Francisco Soberón of Peru’s Asociación Pro Derechos Humanos human rights association also mentioned socio-environmental conflicts over open-pit mining, which pollutes the soil and water.
“There are many conflicts over mining, oil and natural gas, and logging. The extractive industries and the social conflicts they generate are a key focus of the new human rights agenda,” he told IPS.
Soberón said rightwing legislators had introduced a bill in the Peruvian Congress to put the armed forces in charge of maintaining public order in the country – which he said activists hoped would not be approved.
Women’s rights activists also took part in the two-day meeting.
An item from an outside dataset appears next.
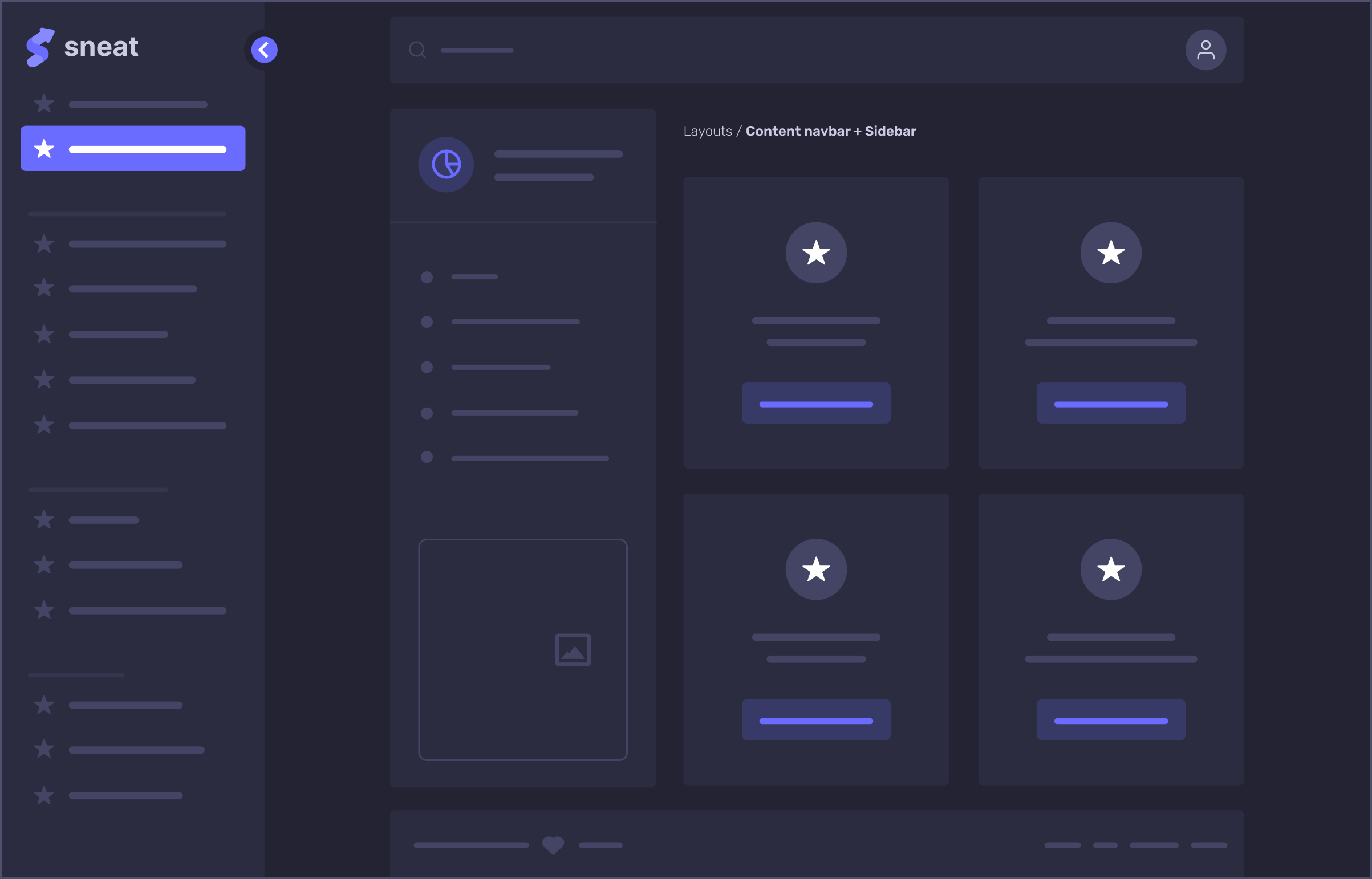The height and width of the screenshot is (879, 1372).
Task: Click the star rating icon on top card
Action: click(816, 252)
Carmen Herrera, with Abogados y Abogadas por la Justicia y los Derechos Humanos (Lawyers for Justice and Human Rights) of Mexico, told IPS about the new issues they face.
“The new challenge is to visibilise the double discrimination suffered by indigenous women,” she said. “We are denouncing that the Millennium Development Goals (a series of development and anti-poverty targets adopted by U.N. members in 2000) are never met for indigenous people, and that’s just taken as normal.”
Andrea Medina, with the Red Mesa de Mujeres, a network of women’s groups based in Ciudad Juárez in Mexico, told IPS that the 10 organisations in the network not only speak out against the wave of violence suffered by young women – many of them factory workers – in that city on the U.S. border, but also against the brutality and threats suffered by human rights defenders.
“A year ago they murdered Marisel Escobedo, the mother of one of the missing girls, and a few days ago Norma Andrade, the mother of another one of the young women who have been murdered, barely survived an attempt on her life by an unknown gunman and is in critical condition in the hospital,” she said.
These cases not only show that a climate of impunity continues to surround these crimes, but also that there is “a culture of discrimination that underpins violence against women.
“Today the people who face the biggest threats in Mexico are women who speak out against human rights violations against women,” she said.